La couche arable peut être décrite lors de l'examen du profil cultural[15] :
- la structure ou arrangement des particules du sol entre elles sous l'influence du complexe argilo-humique ; elle dépend de la biodiversité du sol et de la texture ; 25% d'argile, 30% de limon et 45% de sable est par exemple considéré comme très favorable à la formation d'une bonne structure comme la structure grumeleuse ;
- l'effet du travail du sol et notamment la répartition de la matière organique fraîche ;
- L'enracinement et les éventuels obstacles à sa réalisation : zones tassées, zones hydromorphes, pierres ;
- l'état hydrique ; il est très variable dans le temps ; il dépend de la structure de la couche arable mais aussi de celle des horizons sous-jacents, de la topographie et du climat ;
- la faune du sol.
Régression et dégradation
Érosion
L'érosion de la couche arable se produit lorsque la couche arable est soufflée ou emportée (déflation, ravinage …). Les pratiques agricoles conventionnelles telles que le labour et la pulvérisation de grandes quantités d'engrais liquides synthétiques sont des facteurs qui peuvent accélérer l'érosion des sols. Les méthodes agricoles intensives pour satisfaire des demandes alimentaires élevées avec des rendements élevés et des cultures en monoculture peuvent épuiser les nutriments du sol et endommager le microbiome du sol.

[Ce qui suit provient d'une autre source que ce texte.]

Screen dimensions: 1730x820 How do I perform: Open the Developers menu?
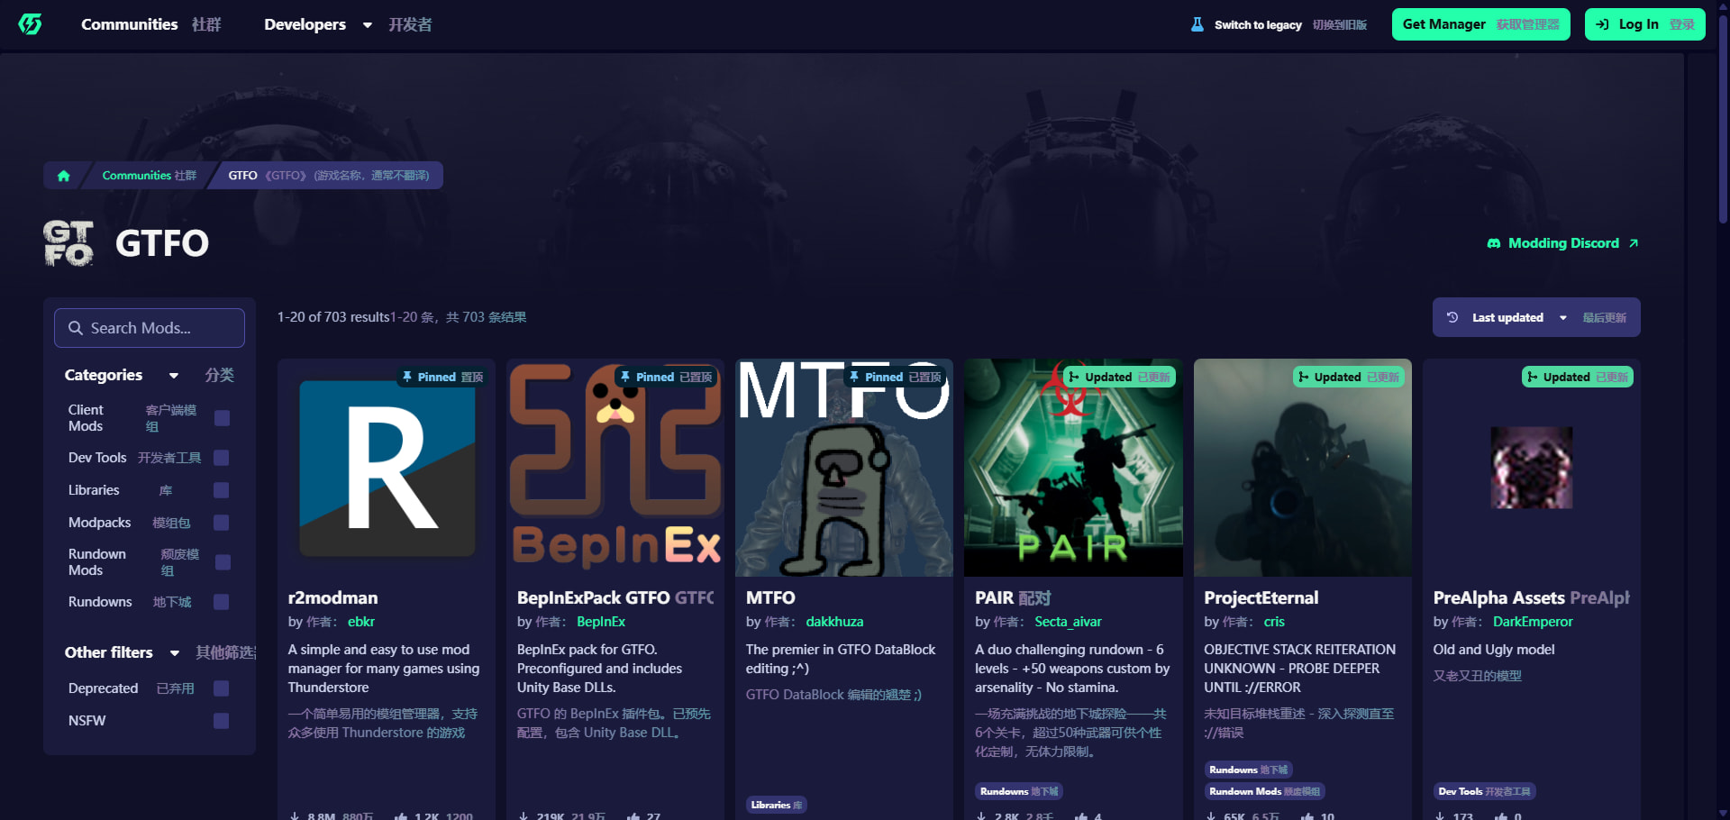click(317, 24)
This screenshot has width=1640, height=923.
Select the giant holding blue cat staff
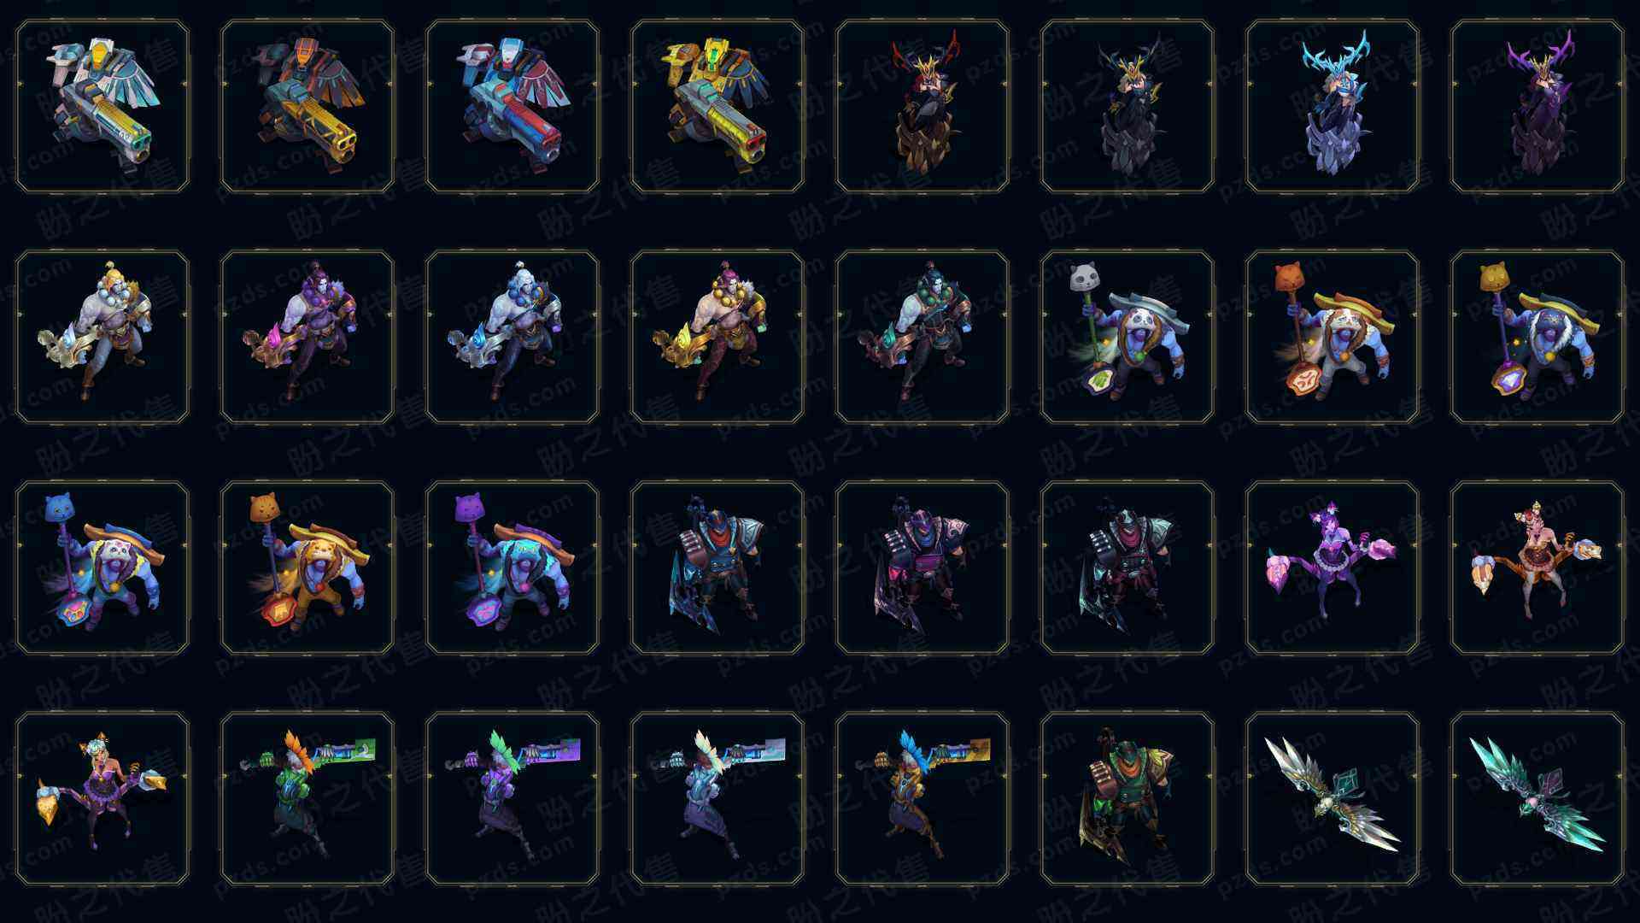[x=103, y=568]
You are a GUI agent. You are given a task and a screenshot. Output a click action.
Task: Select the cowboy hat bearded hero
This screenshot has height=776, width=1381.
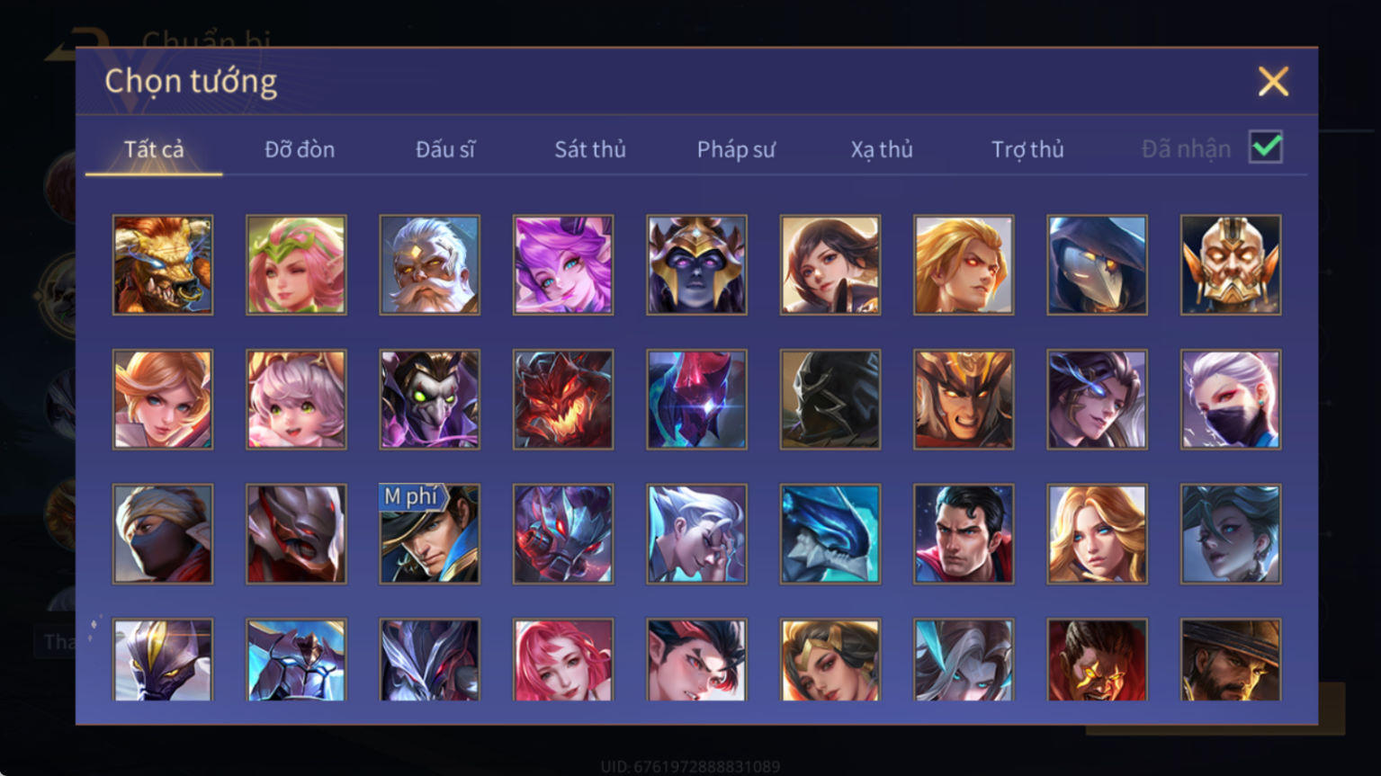click(1231, 660)
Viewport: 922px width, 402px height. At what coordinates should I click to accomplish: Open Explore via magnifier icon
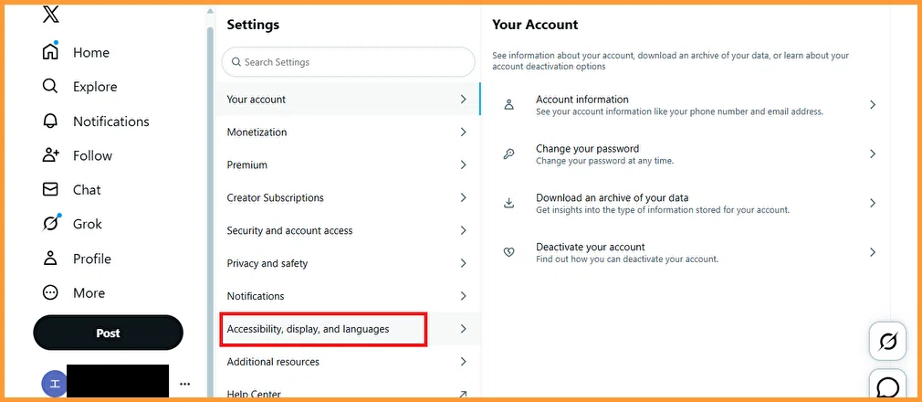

Avec le ruissellement de surface, des cas de pollution des sols peuvent conduire à la prolifération d'algues. En effet, lorsque de fortes pluies se produisent, le ruissellement peut entraîner la pollution des cours d'eau et des eaux souterraines et potentiellement contaminer les sources d'eau potable[16]. La prolifération d'algues peut se produire lorsque de grandes quantités de nutriments inondent les rivières, les lacs ou les océans, souvent à la suite du ruissellement agricole ou des eaux usées. Celles-ci peuvent être toxiques et avoir des effets dévastateurs sur les écosystèmes et la faune.
Les techniques durables tentent de ralentir l'érosion grâce à l'utilisation de cultures de couverture afin de créer de la matière organique dans le sol. D'après les tendances de 2014, il reste environ 60 ans de terre arable dans le monde.